§ TEXTO DA PÁGINA

───

Que ética e estética
andam juntos já se sabe há tempos. No
cinema, já nos tempos áureos da Cahiers
du Cinéma, debatia-se sobre a forma em relação
ao conteúdo. Jacques Rivette demonstrava, a partir
do filme Kapo, de Gillo Pontecorvo, que o uso
ou não do travelling era uma questão
moral. Não por acaso tratava-se de um filme sobre
os campos de concentração nazistas. Pela
gravidade do tema, a representação do
Holocausto vem alimentando um longo debate em torno
da questão da representação do
horror. Em 1955, Alain Resnais usa imagens do exército
americano e imagens filmadas depois da Guerra: os campos
vazios, os fornos de cremação, as montanhas
de cabelo, de roupas infantis. Seguindo os passos de
Hannah Arendt, que afirma que o horror é irrepresentável,
o documentarista Lanzmann, por exemplo, adota a postura
radical de não mostrar o extermínio dos
Judeus durante a Segunda Guerra. No documentário
Shoah, atém-se aos invisíveis rastros
que encerram os sítios onde se deram os massacres
e à terrível descrição feita
pelos sobreviventes. O mais recente exemplo talvez seja
S-21 de Rithy Panh. Para contar a máquina
de extermínio que foi o regime khmer vermelho,
o cineasta cambojano escolhe reunir vítimas e
algozes num antigo centro de detenção
e reconstituir com precisão o que se passava
aí.
Não raro, a ficção encontra dificuldades
em abordar este tipo de tema. Filmes como A Lista
de Schindler ou A Vida É Bela mostram-se
extremamente problemáticos nas suas escolhas
estéticas. Isso porque o que está em causa
ao se representar momentos dolorosos da história
da humanidade é a noção de espetáculo.
Uma postura ética dificilmente pode conciliar
o fascínio exercido pelo espetacular e a conseqüente
reificação do sofrimento. Em Salò
ou os 120 Dias de Sodoma, Pasolini resolve a questão
abordando frontalmente a representação
do horror, propondo uma mise-en-scène
distanciada, quase clínica, indo às raias
do insustentável. Ao propor uma reconstituição
do massacre no colégio de Columbine, Elefante
confronta-se à mesma questão: como representá-lo
sem transformá-lo num espetáculo. Questão
talvez ainda mais crucial quando se faz cinema na pátria
de Hollywood. "Vai querer tirar foto da gente nus?",
pergunta um adolescente logo no início do filme.
Ao que, Elias, o jovem fotógrafo, responde: "Não
é o meu gênero". A escolha de Gus
Van Sant é ética, e nesse sentido essencialmente
política. Todo o dispositivo de Elefante
foi cuidadosamente pensado para lutar contra qualquer
tentação de sucumbir ao espetáculo,
seja ele o da identificação do espectador
com o que vê por meio do patético ou o
do entretenimento por meio do fascínio pela violência.
Vejamos então.
A IMAGEM
Elefante é talvez o único, ou ao
menos um dos poucos filmes recentes a adotar um formato
de imagem quase quadrado, o 1:37. Em vias de extinção,
este formato contrapõe-se ao panorâmico
e hegemônico cinemascope, formato padrão
do cinema hollywoodiano. Uma escolha como essa é
obviamente tudo, menos casual. Coloca o espectador numa
relação com a imagem diferente da fruição
voyeurista, uma vez que não corresponde ao formato
associado a esta fruição. Mas apenas isso
não bastaria. Junto com o formato deve-se ressaltar
a escolha de uma objetiva que se aproxima do olhar humano.

───

§ DADOS BRUTOS
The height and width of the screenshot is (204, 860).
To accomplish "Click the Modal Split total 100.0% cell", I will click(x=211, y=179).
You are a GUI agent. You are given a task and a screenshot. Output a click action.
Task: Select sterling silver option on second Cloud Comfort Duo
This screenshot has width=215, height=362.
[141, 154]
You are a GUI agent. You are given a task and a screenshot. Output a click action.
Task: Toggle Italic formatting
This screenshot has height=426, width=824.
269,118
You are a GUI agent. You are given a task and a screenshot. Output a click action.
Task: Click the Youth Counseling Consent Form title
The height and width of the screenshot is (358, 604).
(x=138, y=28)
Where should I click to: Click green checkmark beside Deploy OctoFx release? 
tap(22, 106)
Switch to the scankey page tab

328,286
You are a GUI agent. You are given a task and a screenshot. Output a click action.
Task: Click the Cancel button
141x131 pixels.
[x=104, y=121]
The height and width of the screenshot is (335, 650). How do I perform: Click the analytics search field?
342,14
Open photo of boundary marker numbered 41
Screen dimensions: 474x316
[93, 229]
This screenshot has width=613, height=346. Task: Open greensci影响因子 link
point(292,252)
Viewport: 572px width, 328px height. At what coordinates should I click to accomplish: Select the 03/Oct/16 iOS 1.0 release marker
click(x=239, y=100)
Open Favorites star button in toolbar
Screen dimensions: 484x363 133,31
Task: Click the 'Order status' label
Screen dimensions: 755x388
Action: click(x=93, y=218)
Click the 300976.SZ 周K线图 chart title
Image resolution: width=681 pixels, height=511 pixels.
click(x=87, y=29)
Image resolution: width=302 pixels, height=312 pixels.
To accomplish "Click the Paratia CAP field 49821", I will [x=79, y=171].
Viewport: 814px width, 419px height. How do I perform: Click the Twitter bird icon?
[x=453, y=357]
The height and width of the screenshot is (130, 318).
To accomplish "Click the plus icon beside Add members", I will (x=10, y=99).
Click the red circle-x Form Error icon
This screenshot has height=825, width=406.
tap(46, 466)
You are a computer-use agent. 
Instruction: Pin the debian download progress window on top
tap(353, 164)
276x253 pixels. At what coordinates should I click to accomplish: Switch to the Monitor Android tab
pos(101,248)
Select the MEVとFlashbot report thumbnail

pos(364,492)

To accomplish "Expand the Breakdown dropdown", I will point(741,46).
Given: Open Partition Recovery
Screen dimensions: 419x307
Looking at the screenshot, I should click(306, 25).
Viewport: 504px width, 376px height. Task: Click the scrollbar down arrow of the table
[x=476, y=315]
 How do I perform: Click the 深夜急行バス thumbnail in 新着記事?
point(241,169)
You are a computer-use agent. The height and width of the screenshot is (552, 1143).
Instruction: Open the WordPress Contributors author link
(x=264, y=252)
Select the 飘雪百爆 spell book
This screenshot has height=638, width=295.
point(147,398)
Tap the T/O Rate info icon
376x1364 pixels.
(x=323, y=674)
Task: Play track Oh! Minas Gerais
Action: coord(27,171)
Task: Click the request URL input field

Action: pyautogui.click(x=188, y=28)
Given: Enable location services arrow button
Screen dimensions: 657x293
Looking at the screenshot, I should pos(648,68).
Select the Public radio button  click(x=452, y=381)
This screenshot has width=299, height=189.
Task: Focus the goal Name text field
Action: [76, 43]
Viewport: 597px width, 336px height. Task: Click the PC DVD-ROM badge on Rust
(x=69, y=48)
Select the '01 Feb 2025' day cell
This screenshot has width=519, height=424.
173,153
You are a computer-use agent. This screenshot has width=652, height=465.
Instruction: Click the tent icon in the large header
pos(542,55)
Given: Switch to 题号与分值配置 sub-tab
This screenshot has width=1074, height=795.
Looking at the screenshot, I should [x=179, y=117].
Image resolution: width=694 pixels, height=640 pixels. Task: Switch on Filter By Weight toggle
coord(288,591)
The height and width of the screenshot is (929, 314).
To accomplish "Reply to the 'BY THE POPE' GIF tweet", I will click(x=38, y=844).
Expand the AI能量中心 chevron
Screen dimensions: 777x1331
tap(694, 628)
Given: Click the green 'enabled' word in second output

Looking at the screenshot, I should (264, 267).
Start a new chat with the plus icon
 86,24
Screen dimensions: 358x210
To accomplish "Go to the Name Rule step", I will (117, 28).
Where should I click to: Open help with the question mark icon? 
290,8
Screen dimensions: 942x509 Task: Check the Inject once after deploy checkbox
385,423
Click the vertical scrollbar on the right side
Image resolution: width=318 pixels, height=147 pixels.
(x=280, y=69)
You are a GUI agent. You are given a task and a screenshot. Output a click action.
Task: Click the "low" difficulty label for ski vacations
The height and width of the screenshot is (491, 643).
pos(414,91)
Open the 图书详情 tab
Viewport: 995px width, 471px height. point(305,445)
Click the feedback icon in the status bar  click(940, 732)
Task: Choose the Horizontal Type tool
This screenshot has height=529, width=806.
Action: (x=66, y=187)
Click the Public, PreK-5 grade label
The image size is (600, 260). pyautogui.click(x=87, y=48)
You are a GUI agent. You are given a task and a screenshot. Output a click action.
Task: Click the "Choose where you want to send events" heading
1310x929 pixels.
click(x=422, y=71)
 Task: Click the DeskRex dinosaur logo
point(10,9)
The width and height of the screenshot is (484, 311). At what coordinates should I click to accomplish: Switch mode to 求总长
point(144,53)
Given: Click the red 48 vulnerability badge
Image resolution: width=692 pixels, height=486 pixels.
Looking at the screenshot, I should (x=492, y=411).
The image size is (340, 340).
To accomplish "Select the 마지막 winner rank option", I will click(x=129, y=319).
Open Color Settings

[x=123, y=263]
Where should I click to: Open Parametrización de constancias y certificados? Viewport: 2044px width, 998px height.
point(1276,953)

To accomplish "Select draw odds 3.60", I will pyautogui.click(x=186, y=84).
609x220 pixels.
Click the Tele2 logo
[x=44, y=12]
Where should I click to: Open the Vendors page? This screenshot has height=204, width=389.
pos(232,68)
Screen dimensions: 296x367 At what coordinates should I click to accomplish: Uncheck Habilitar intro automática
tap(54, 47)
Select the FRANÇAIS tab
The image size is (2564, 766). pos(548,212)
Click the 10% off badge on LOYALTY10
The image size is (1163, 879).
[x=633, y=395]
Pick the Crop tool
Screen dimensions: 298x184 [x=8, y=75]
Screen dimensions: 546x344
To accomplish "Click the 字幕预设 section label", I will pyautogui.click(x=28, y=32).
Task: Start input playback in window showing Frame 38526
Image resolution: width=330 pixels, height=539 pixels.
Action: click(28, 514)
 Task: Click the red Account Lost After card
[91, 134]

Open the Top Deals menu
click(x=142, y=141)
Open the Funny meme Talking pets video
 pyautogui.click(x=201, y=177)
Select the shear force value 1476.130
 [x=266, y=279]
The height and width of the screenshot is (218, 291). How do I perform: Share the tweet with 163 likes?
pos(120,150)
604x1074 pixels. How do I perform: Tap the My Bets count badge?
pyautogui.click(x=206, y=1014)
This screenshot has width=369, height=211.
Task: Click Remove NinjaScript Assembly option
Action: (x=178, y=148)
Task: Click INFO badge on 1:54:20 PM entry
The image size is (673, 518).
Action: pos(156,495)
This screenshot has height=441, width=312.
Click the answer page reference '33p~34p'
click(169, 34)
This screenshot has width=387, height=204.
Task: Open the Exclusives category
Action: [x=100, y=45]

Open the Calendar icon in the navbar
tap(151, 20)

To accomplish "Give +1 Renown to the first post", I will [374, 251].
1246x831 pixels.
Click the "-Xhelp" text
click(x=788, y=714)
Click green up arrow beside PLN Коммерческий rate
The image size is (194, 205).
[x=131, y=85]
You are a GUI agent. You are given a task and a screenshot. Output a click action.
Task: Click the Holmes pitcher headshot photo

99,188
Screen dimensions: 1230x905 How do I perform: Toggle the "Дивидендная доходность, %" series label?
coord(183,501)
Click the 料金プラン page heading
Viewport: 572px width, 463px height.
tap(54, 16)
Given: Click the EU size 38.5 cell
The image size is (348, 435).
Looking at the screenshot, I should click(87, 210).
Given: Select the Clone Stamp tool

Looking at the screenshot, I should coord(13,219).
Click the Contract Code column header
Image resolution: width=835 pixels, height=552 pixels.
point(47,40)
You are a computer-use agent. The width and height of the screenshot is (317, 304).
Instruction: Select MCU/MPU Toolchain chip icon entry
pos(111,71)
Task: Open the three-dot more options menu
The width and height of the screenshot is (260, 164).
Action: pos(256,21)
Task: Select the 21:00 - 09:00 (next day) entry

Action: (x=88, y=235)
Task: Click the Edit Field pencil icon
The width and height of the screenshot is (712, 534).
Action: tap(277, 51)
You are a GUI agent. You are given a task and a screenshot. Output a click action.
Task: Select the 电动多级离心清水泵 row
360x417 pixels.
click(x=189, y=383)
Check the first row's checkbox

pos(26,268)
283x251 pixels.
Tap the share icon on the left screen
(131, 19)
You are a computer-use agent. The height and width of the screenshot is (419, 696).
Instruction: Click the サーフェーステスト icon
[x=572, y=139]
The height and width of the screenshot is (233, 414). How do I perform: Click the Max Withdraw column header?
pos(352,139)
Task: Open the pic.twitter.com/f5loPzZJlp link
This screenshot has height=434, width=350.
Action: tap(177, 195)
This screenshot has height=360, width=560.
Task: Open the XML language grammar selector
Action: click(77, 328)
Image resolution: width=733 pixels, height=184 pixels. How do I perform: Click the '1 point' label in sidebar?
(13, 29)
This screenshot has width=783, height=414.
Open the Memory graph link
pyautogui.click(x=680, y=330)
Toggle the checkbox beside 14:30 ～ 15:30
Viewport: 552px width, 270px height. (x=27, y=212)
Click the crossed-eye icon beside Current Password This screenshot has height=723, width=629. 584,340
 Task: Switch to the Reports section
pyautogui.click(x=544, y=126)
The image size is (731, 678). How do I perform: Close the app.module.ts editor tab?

───

§ TAREFA A
Transcreva do texto sobre ética e estética no cinema tudo o que vai de "Não raro, a" até "noção de espetáculo.".
§ TAREFA B
No texto sobre ética e estética no cinema, por que o formato de imagem 1:37 de Elefante coloca o espectador numa relação com a imagem diferente da fruição voyeurista? Responda em uma a três frases.

§ RESPOSTA ESPERADA A
Não raro, a ficção encontra dificuldades
em abordar este tipo de tema. Filmes como A Lista
de Schindler ou A Vida É Bela mostram-se
extremamente problemáticos nas suas escolhas
estéticas. Isso porque o que está em causa
ao se representar momentos dolorosos da história
da humanidade é a noção de espetáculo.

§ RESPOSTA ESPERADA B
Porque esse formato não corresponde ao formato ligado a essa fruição. Ele é quase quadrado e se opõe ao cinemascope panorâmico, o formato padrão do cinema de Hollywood.